What are soil improvers?

Soil improvers are substrates that improve soil structure and soil fertility

Soil improvers have to be mixed through the upper layer of the garden, in the root zone of the plants, so that plants grow better and are healthier. In this way the soil structure is improved and the fertility of the soil is increased. Soil improvers are not suitable as potting soil.

Increasing organic matter

In addition to that, soil improvers are especially meant to increase the organic matter in the soil. Increasing of the organic matter results in an optimizing of the water balance; the water is retained better, because the soil is more loose (more loose of composition). Additional advantage is that it needs to be watered less and there's also less risk of pests and diseases.

Improvement air balance 

Because of the use of soil improvers, the air balance is also improved. This improvement for its part helps the root development again. A healthy root system contributes to a beautiful plant and beautiful flowers, so that you can enjoy your garden longer!

Of what do soil improvers consist?

The main parts of soil improvers are peat products; especially frozen black peat and black peat. Compost is often added.

Frozen black peat and compost contain a high organic matter content. This high organic matter content among others takes care that the soil life is improved. Fertilisers are released, they decay and become available for the plant. Some forms of soil life are essential for the growth of plants and trees. In addition to that, a good soil life avoids certain soil diseases, like root rot.

Recycled potting soil is not made use of in soil improvers with the RHP-quality mark, (for example substrates from horticulture or manure), because of the risk of pathogens. This addition is not allowed.

Is garden soil suitable as soil improver?

Garden soil is a substrate that mostly consists of frozen black peat and black peat added with compost. Garden soil with the RHP Consumer quality mark is very suitable for improving and/or supplying the soil. Garden soil often has a fertilising value too. In order to avoid confusion; garden soil should not be used in stead of potting soil. As regards structure, garden soil is absolutely unsuitable as potting soil. Garden soil is not airy and more heavy than potting soil.
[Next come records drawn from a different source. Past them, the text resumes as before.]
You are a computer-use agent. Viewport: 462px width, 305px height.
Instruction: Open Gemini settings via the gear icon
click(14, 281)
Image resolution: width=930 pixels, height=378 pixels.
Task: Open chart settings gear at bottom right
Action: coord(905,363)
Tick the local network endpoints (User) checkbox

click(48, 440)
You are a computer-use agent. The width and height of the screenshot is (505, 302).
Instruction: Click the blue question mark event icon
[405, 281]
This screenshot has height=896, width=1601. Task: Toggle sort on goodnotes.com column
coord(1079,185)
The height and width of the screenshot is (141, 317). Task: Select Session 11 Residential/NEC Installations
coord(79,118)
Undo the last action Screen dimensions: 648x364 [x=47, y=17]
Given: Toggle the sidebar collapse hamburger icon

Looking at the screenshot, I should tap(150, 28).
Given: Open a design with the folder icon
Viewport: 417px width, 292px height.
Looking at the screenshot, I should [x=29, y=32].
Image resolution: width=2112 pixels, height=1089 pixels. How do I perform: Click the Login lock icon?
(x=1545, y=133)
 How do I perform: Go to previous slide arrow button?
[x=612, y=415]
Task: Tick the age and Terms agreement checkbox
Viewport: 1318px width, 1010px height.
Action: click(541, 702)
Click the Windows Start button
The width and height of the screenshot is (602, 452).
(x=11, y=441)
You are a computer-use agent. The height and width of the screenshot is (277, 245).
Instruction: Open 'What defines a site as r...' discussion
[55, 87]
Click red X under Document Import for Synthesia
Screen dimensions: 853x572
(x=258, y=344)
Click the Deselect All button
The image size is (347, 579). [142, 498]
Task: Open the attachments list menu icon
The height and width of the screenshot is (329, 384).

Is garden compost suitable as soil improver?

Garden compost, the name says it already, is a substrate that mainly consists of compost. The remaining materials could be many. Garden compost is suitable for improving and/or supplying the soil. Garden compost has a higher fertilizing value than garden soil. If the plants need more nutrients, garden compost with the RHP Consumer quality mark could be used.

Are frozen black peat and white peat suitable as soil improvers?

Frozen black peat is very suitable to mix through the upper layer of the garden, in the root zone of the plants. The soil structure is improved and the fertility of the soil is increased. Frozen black peat consists of frozen black peat.

Frozen black peat with the RHP quality mark could be used for acidophilic plants in particular, for example at heather gardens, because frozen black peat doesn't contain lime.

White peat consists of white peat. White peat with the RHP Consumer quality mark is used in order to for example cover up bulbs. White peat especially contains a low pH (acidity). This low pH takes care that the soil on the bulbs stays airy and lacks weeds.